Lobbyorganisaties, zoals VNO-NCW en de multinationals, bepleiten al jaren het vergroten van de ondernemersruimte, belastingvoordelen en minder regelgeving. De argumenten hierbij zijn steeds weer: vertrek uit Nederland, dreigende werkloosheid, innovatieklimaat wordt aangetast en druk op export. Ook de branche- en beroepsorganisaties komen frequent met voorstellen om het algemeen belang te dienen door invoering van specifieke maatregelen en wet- en regelgeving op allerlei gebieden (bijvoorbeeld milieu, klimaat, energie, water, veiligheid). Waarbij na invoering de leden meer ondernemingsruimte krijgen, hetgeen het verdienmodel ten goede komt, waarbij het gaat om een weloverwogen sectorbelang.
Vertroebelen
Persoonlijk belang, organisatiebelang, individueel bedrijfsbelang, sectorbelang, partijbelang. Al die belangen lijken het bestuurlijke zicht op het algemeen belang te vertroebelen en besluitvorming op subjectieve gronden te beïnvloeden. Hierdoor wordt het vertrouwen in overheid, bestuurders en politiek bestel afbreuk gedaan en het draagvlak voor uitvoering van hun besluiten onder de bevolking verkleind. Het is dan ook zaak om meer aandacht te besteden aan de aard, verdeling, spreiding en hoogte van de belangen bij bestuursbesluiten. De belangrijkste reden hiervoor is dat daarmee een evenwichtiger afweging kan worden gemaakt tussen alle uiteenlopende belangen en er beter werkende oplossingen kunnen worden bereikt. Tegelijk wordt dan de vraag beantwoord: is het (gestapeld) eigen belang of collectief belang?
We willen dan ook aanbevelen om een belangentoets uit te voeren alvorens tot besluitvorming te komen. Zo’n belangentoets zou aan de volgende vereisten moeten voldoen:
- Maak duidelijk om welke belanghebbende partijen het gaat.
- Laat zien om welke soort belangen het gaat: privébelang, organisatiebelang, ondernemingsbelang, sectorbelang, partijbelang.
- Zijn het hierbij incidentele of structurele belangen?
- Laat zien wat de aard is van de belangen van de diverse stakeholders: geld, macht, invloed, aanzien, waarden, normen.
- Geef aan hoe deze belangen zich verhouden tot het algemeen belang.
- Laat zien welk meer- of minderwerk ermee gemoeid is voor diverse stakeholders, wat het nut daarvan is en wie voor de kosten opdraait.

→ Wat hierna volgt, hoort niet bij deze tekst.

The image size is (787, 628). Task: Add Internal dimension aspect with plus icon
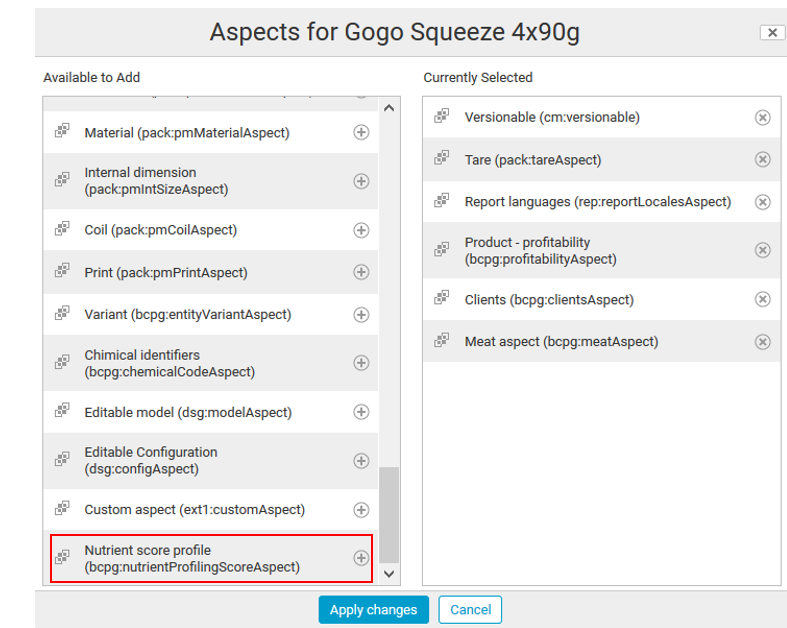click(361, 181)
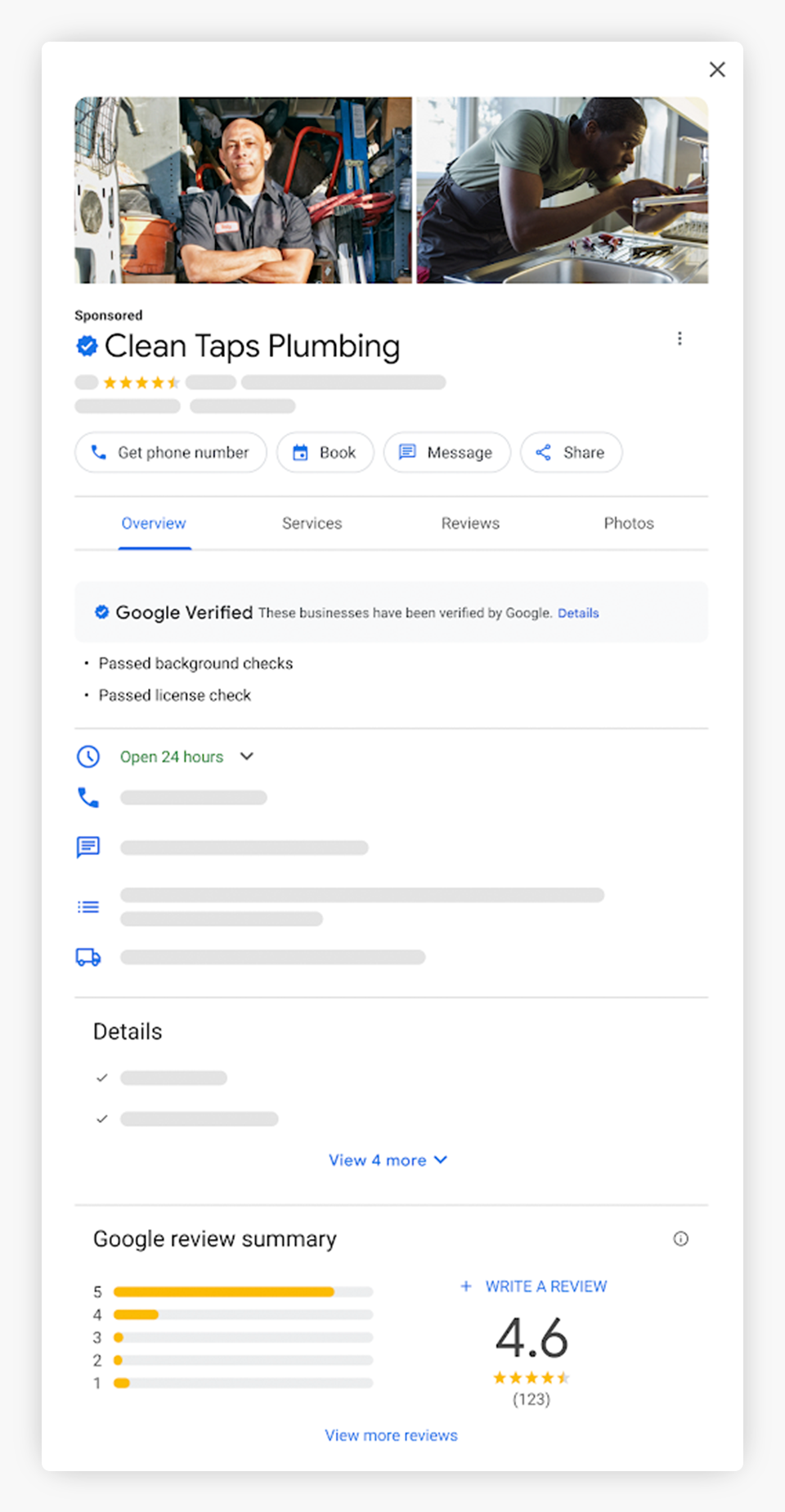Screen dimensions: 785x1512
Task: Open the Photos tab
Action: point(628,524)
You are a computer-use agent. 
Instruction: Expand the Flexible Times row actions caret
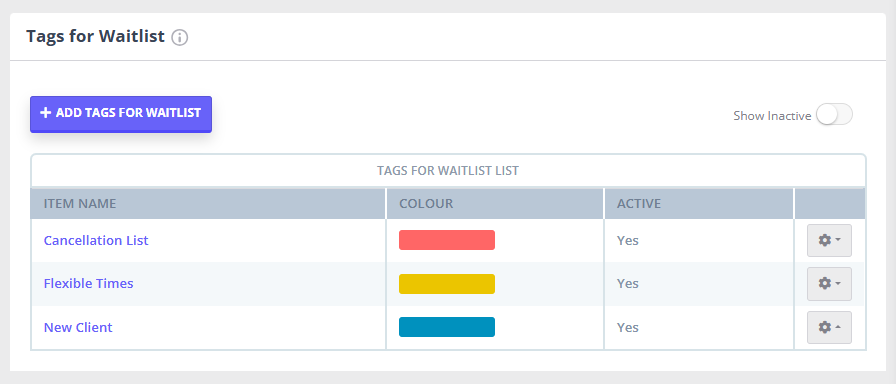(838, 283)
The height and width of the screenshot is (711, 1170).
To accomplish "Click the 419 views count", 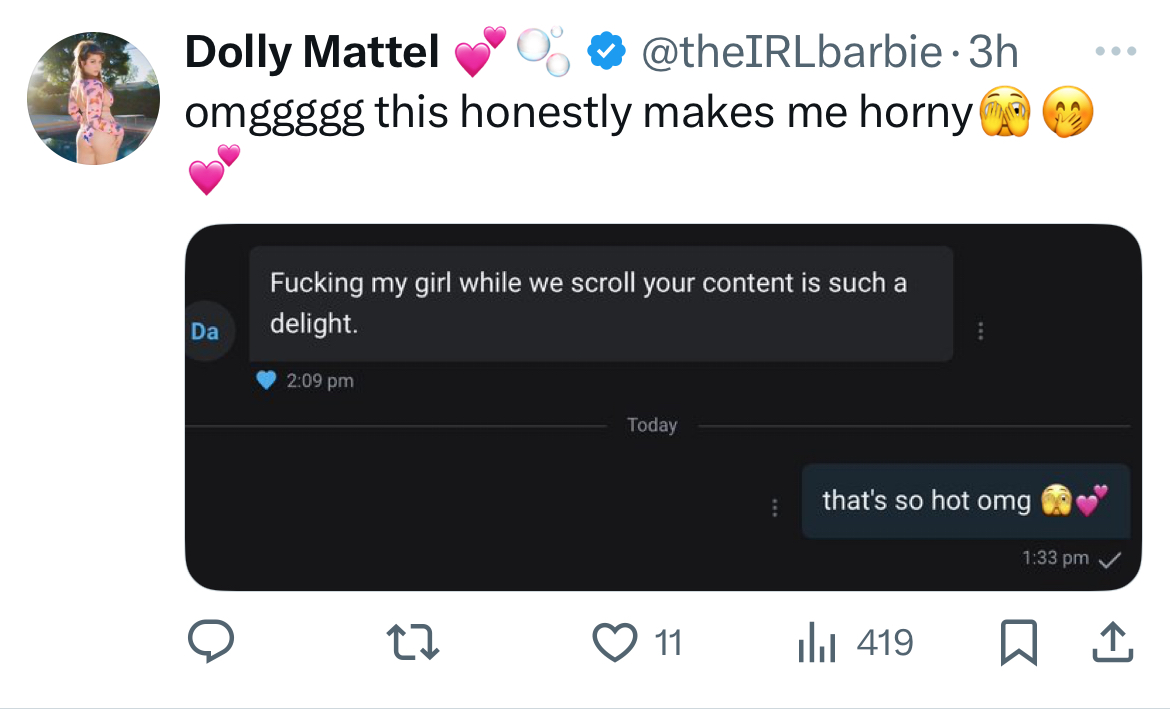I will click(x=885, y=642).
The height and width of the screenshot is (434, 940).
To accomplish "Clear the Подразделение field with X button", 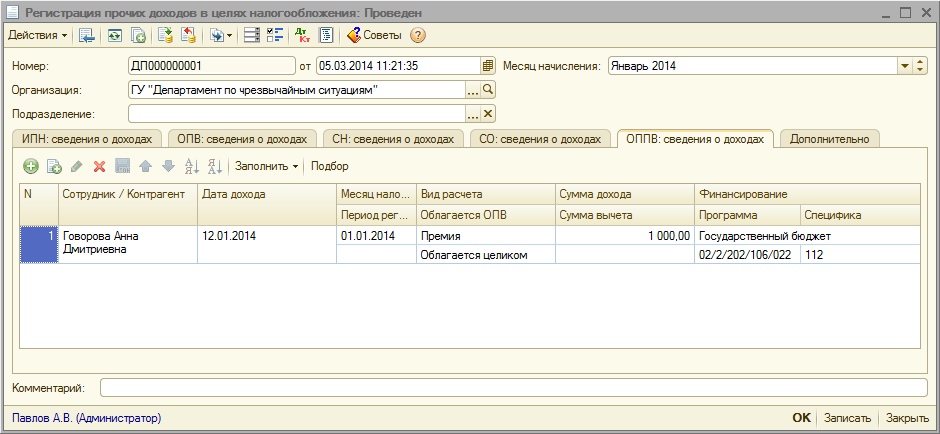I will (x=488, y=113).
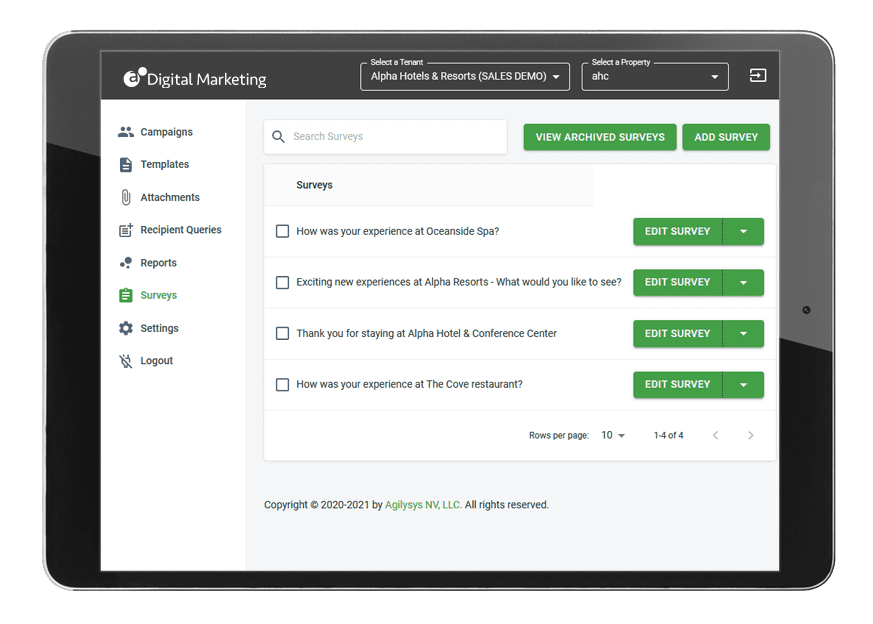Viewport: 873px width, 624px height.
Task: Click the Templates document icon
Action: 125,165
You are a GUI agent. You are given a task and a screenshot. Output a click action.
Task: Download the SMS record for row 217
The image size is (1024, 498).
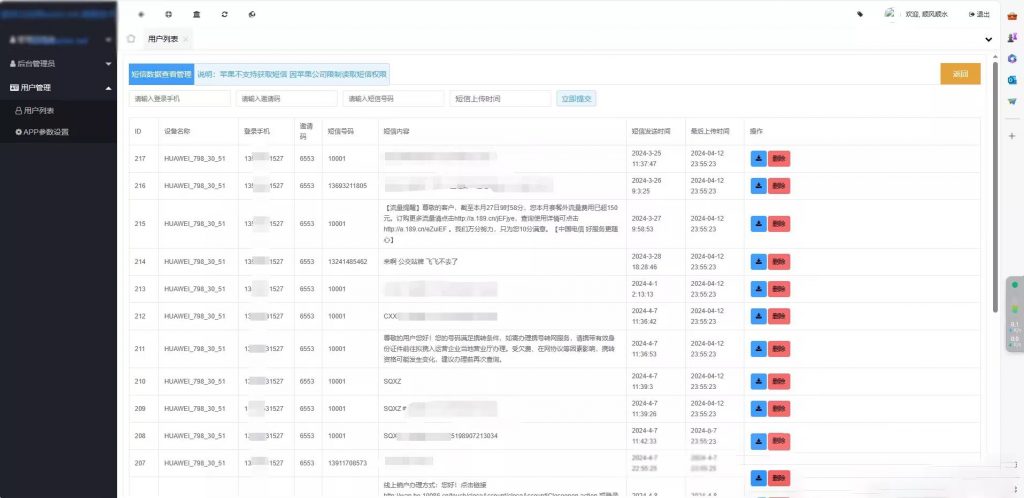pos(758,157)
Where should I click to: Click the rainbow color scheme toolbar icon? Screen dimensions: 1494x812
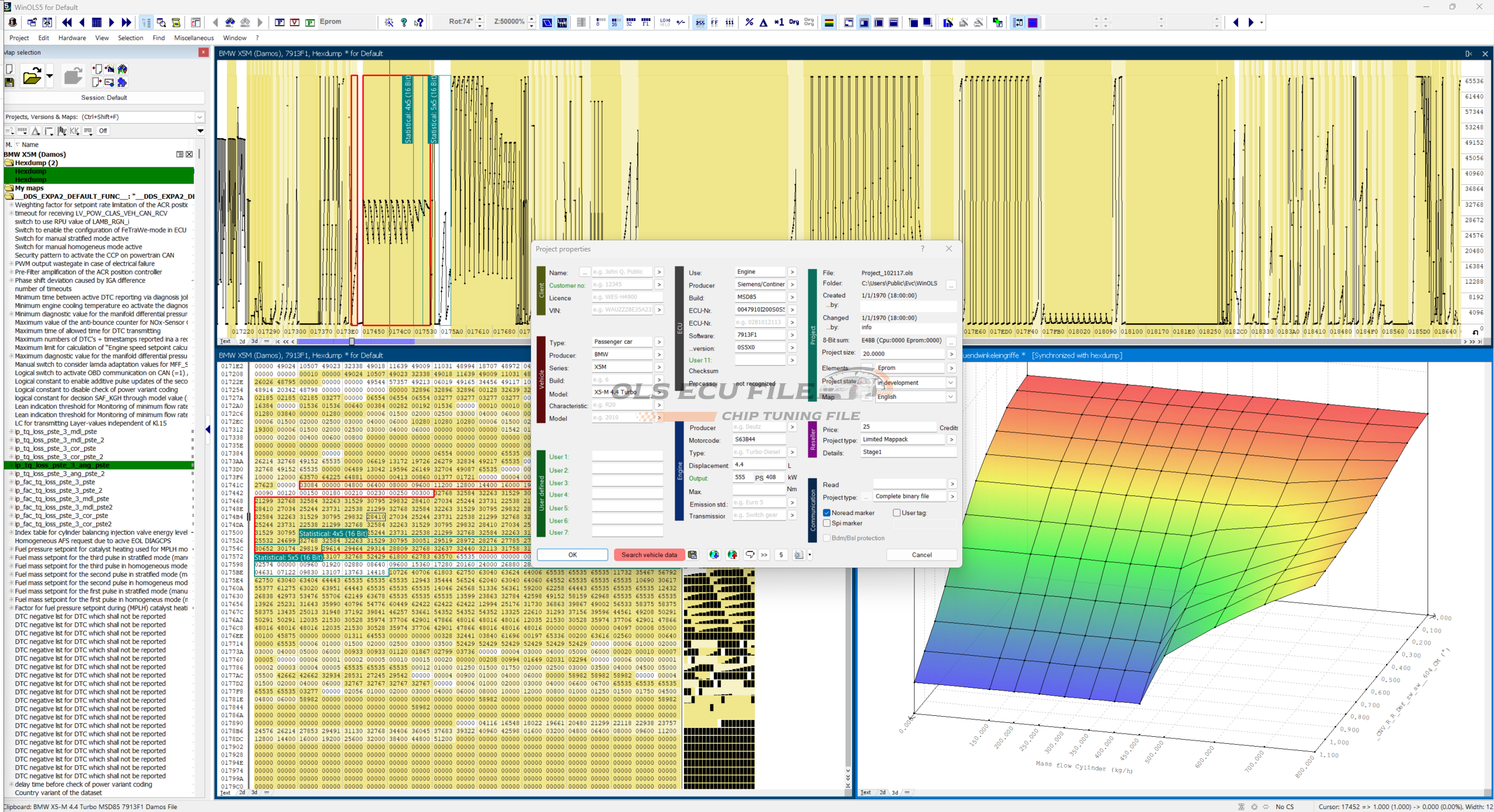click(x=828, y=23)
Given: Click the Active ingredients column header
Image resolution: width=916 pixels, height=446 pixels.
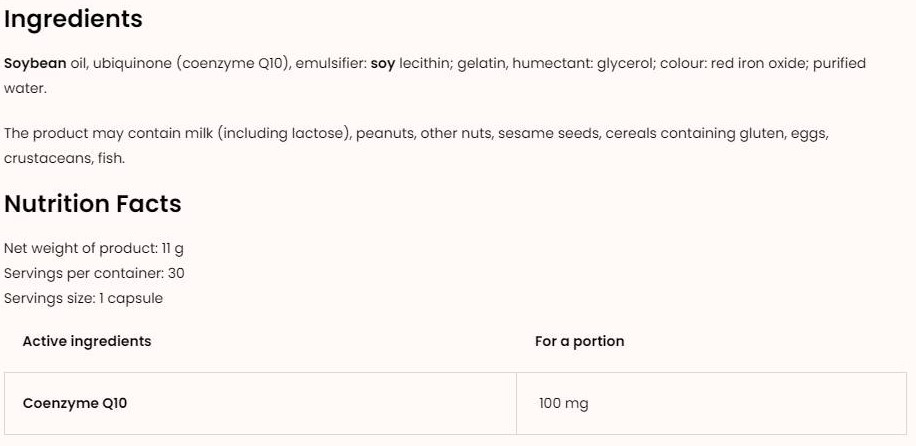Looking at the screenshot, I should coord(87,341).
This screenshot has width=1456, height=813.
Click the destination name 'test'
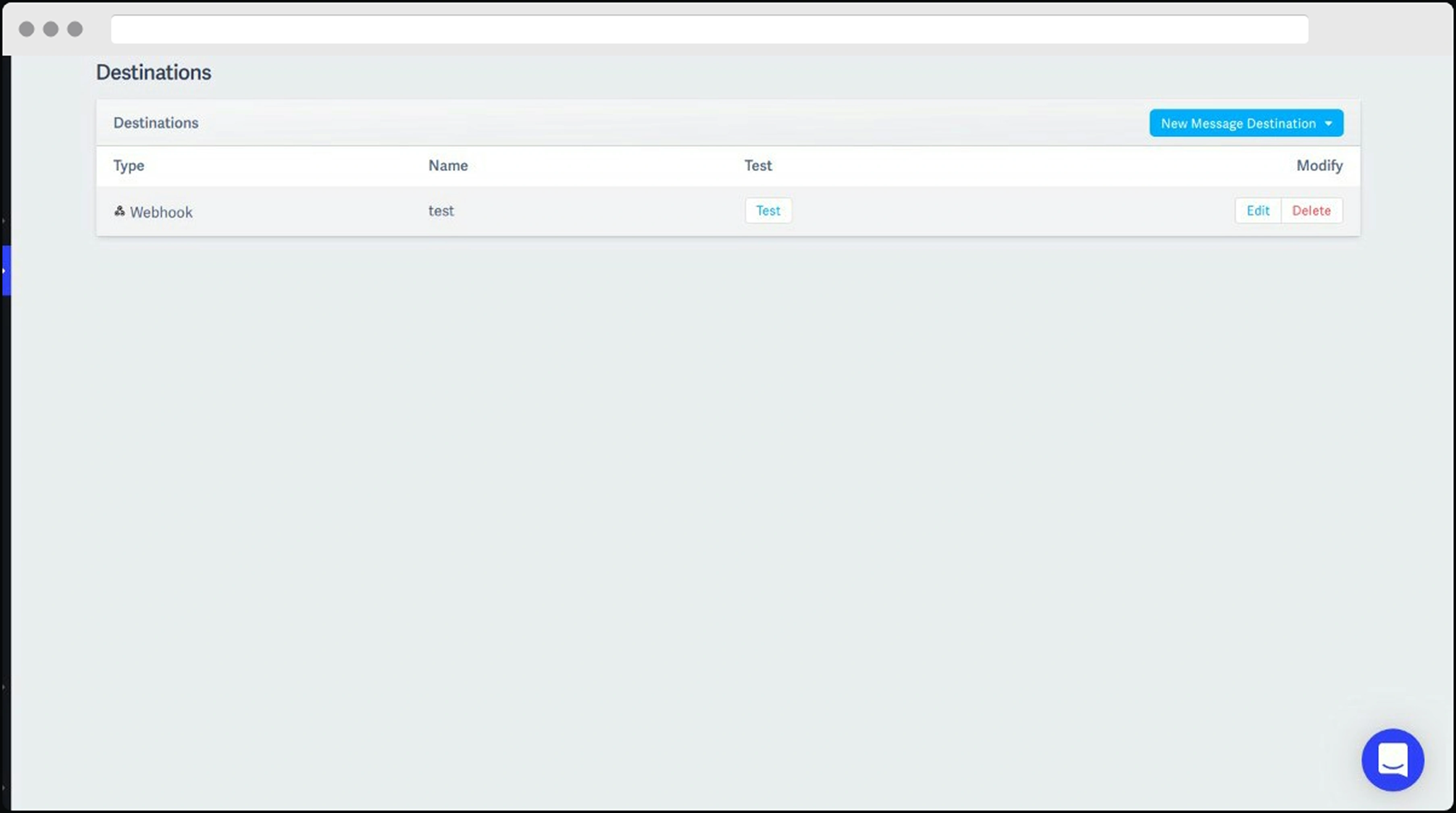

Gebruik deze belangentoets (die meer is dan een stakeholderanalyse in het begin van het proces en te weinig plaatsvindt) om de uiteenlopende belangen beter te kunnen afwegen. Zodat daarmee optimale oplossingen kunnen worden bereikt, de bestuurlijke afweging transparanter wordt en de inhoudelijke afweging versterkt. Betere besluiten leiden ook tot meer gedragen oplossingen. In ons aller belang toch?